Issues to choose from abound in our current world. I would like to propose that we look at climate change in the light of the La Salette charism of reconciliation. In spite of the deniers that still exist, climate change presents a huge challenge for humans. The indifference of many, in the face of the problems associated with climate change, also puts the earth, our home, at grave risk. The recent withdrawal of the U.S. From the Paris accord on climate change illustrates this. Too many in our society put financial gain, or a strong economy, ahead of any other consideration. As a consequence, species of all kinds continue to disappear from our world at an alarming rate.
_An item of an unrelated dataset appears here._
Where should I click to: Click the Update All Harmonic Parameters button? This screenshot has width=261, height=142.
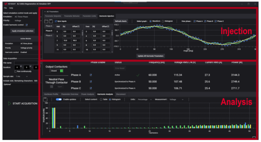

In that process, humans become impoverished, along with the earth.
 
In his book "The Christian and the Fate of the Earth" Thomas Berry describes humans as becoming autistic in relation to the natural world: "We live in a world of computers, cell phones, digital photography, television, highways and automobiles, supermarkets, and trivial playthings for our children-all fostered by inescapable advertising aimed at stirring our deepest compulsions to buy and consume. Our education is focused on producing skills associated with the production, distribution, and use of such a multitude of objects with none of the exaltation of soul provided by our experience of natural phenomena. We no longer realize that the universe is a communion of subjects, not a collection of objects--subjects to be communed with as divine manifestations not objects to be exploited solely for economic gain." (pp 74+75)
 
To the many reasons given as to why young people grow more absent from formal religion, we could add Berry's comment: "As the grandeur of the natural world declines, the primordial manifestation of the divine is progressively diminished." (p. 80)
 
In the face of all this, Berry challenges religious communities "to accept a new role, the most difficult role that any of us has been asked to fulfill, that of stopping the devastation that humans, principally those in our commercially driven societies, are Inflicting on the planet." p. 68
 
Sadly, he goes on to add that “At the present time the protest of the pillage of the earth, compassion for the earth, and commitment to the preservation of the earth are lest mainly to ~ secular environmental organizations as though the matter were too peripheral to be of concern to Christians." p.71
 
Perhaps, in all of this, La Salette Missionaries, and anyone else interested in La Salette, can find an opportunity to broaden our understanding of the charism of reconciliation. We can find much said and written about the need for reconciliation of human with human. Likewise about the reconciliation of humans with God. Maybe the time has come to show more concern about reconciliation of humans with the earth.